All other members the cluster are of the fifth magnitude and fainter, but several are naked-eye objects, including HR 4196 (V518 Car), HR 4204, HD 93194, HR 4219, HR 4220, HR 4222, HD 92536, HD 93738, and V364 Carinae.

An exoplanet has been found orbiting the star TOI-837 in this cluster.

IC 2602 brightest stars
| Designation | Apparent magnitude | Stellar classification | Distance (pc) |
|---|---|---|---|
| Theta Carinae | 2.735 | B0Vp | 142 |
| p Carinae (PP Carinae) | 3.247 | B4Vne | 104.645 |
| HR 4204 | 5.719 | B3IV/V | 309.598 |
| HR 4219 | 5.297 | B6Vnn | 156.674 |
| HR 4222 | 4.807 | B4V | 154.007 |
| HD 92536 | 6.313 | B8V | 156.823 |
| HD 93194 | 4.777 | B3/5Vn | 169.146 |
| HD 93738 | 8.571 | B9.5V | 417.168 |
| V364 Carinae | 5.465 | ApSi | 160.013 |
| V518 Carinae | 4.758 | B3V | 140.634 |

== History ==
IC 2602 was first discovered by French astronomer and abbot Nicolas-Louis de Lacaille on March 3, 1751 while in Cape of Good Hope, South Africa.
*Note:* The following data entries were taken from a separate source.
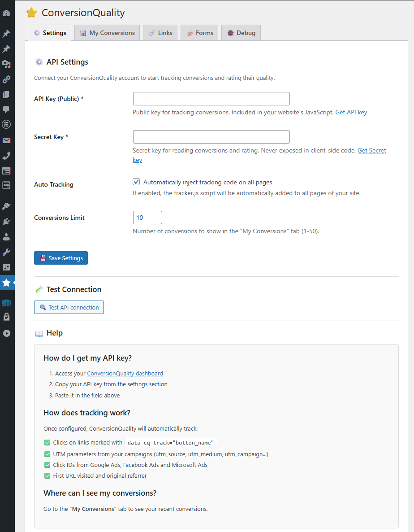Click the padlock security icon in sidebar
Image resolution: width=414 pixels, height=532 pixels.
click(6, 317)
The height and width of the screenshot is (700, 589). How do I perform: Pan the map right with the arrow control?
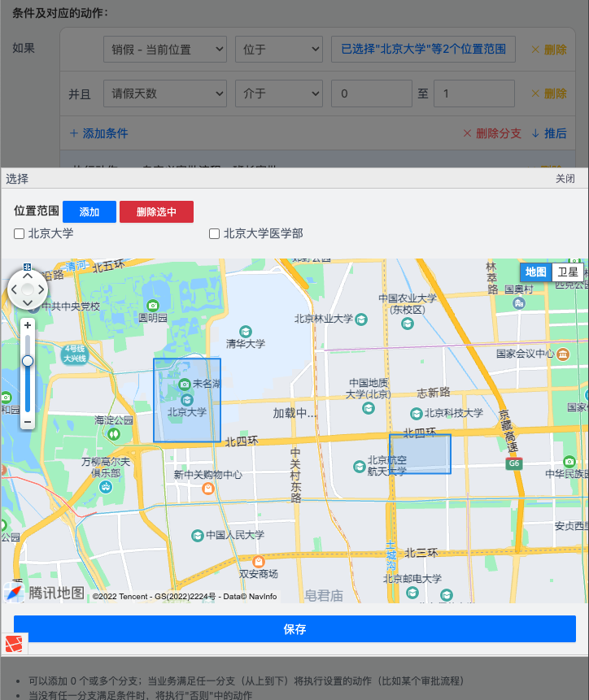coord(42,289)
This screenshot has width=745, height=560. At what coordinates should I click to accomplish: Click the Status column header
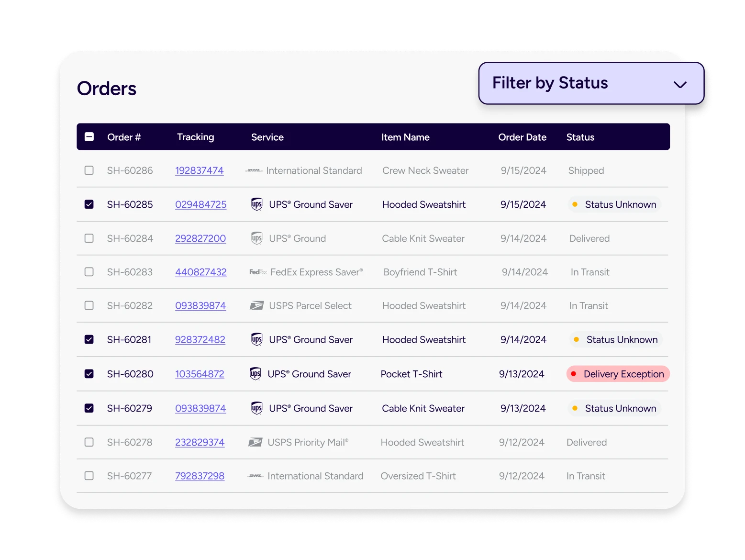coord(580,137)

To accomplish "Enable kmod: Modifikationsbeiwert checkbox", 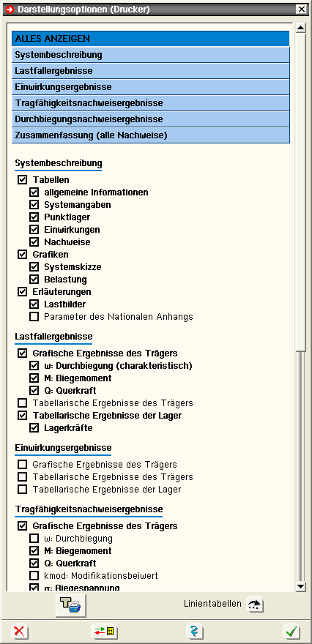I will coord(34,575).
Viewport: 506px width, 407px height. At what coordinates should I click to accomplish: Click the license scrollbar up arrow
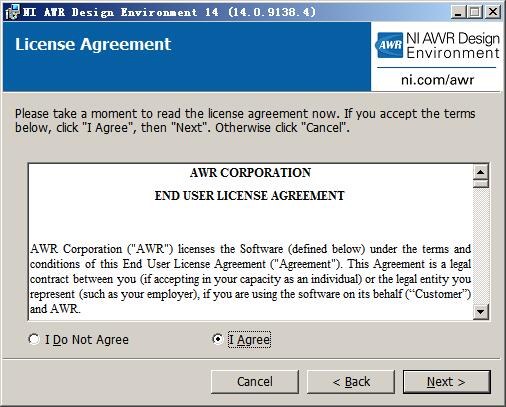click(480, 172)
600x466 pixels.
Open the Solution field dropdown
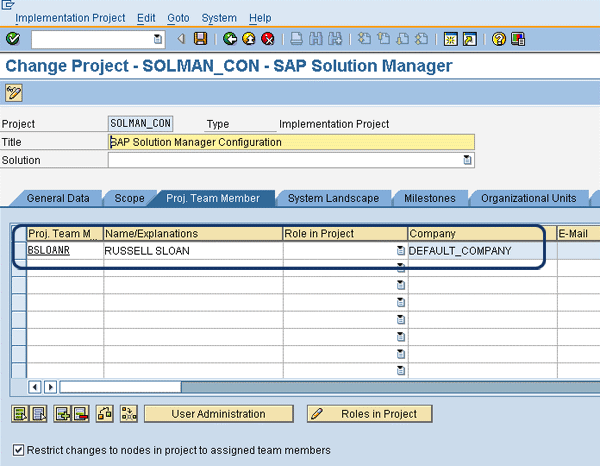click(x=467, y=160)
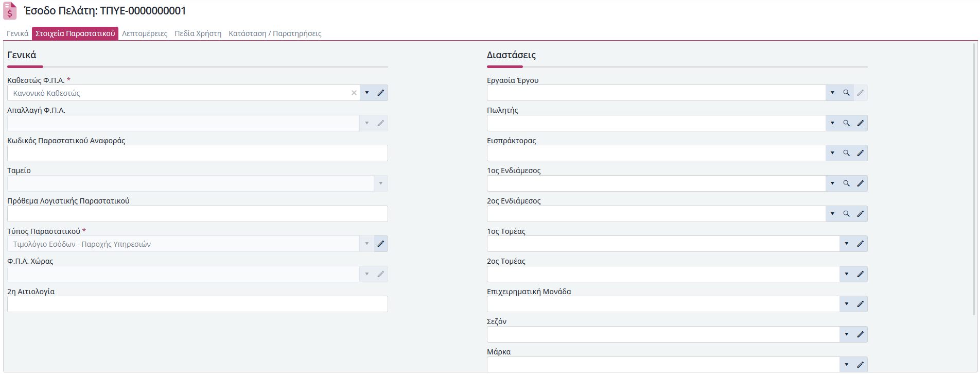This screenshot has height=374, width=980.
Task: Open the Σεζόν dropdown arrow
Action: (847, 334)
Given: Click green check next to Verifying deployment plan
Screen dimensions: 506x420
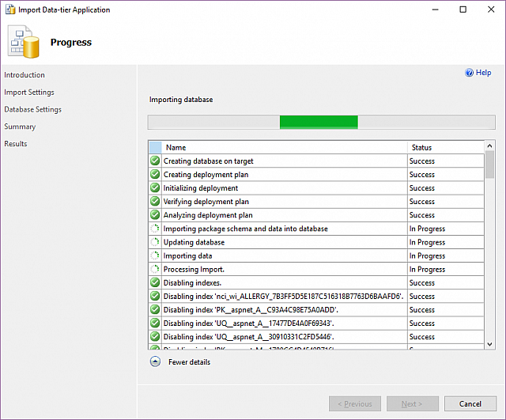Looking at the screenshot, I should coord(155,202).
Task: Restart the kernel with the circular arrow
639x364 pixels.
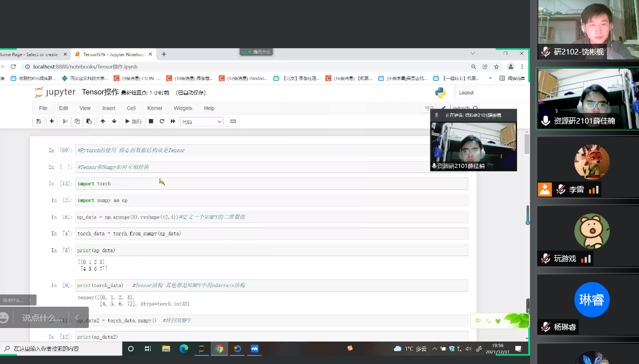Action: 162,121
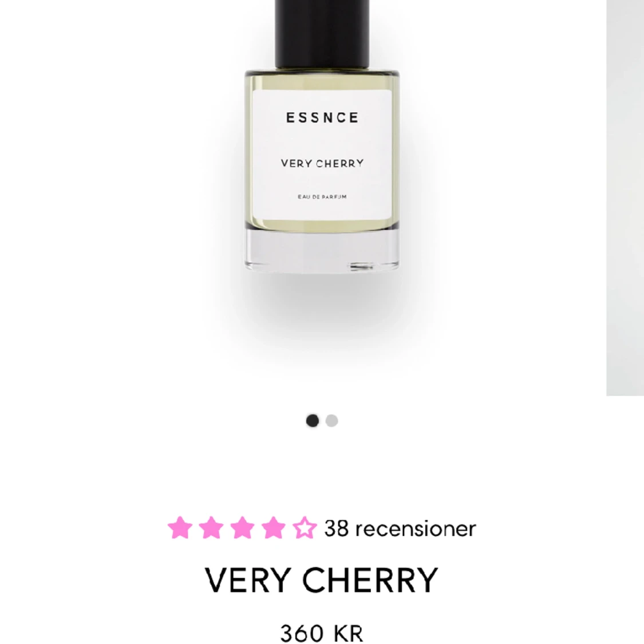The image size is (644, 644).
Task: Click the VERY CHERRY label on bottle
Action: tap(322, 164)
In Lacaille's initial discovery, he classified Theta Carinae (referred as "Theta Navis", or alternatively "Theta Argus") as a third magnitude star, whilst citing the cluster's resemblance to the northern Pleiades.

== Observation ==
Positioned at a declination of -64º on the night sky, IC 2602 is most clearly visible from the southern hemisphere, and appears circumpolar from southern subtropics and temperate climates; the cluster is observable from a limited selection of north hemispherical regions, mainly tropical areas. (Note: IC 2602 is located at a declination of -64 °, which equates to an angular distance of 26º from the south celestial pole.) IC 2602 is identifiable a few degrees south of the southern Milky Way, surrounded by various fifth and sixth magnitude stars. To the unaided eye, several faint stars are distinguishable to the east of the blue Theta Carinae.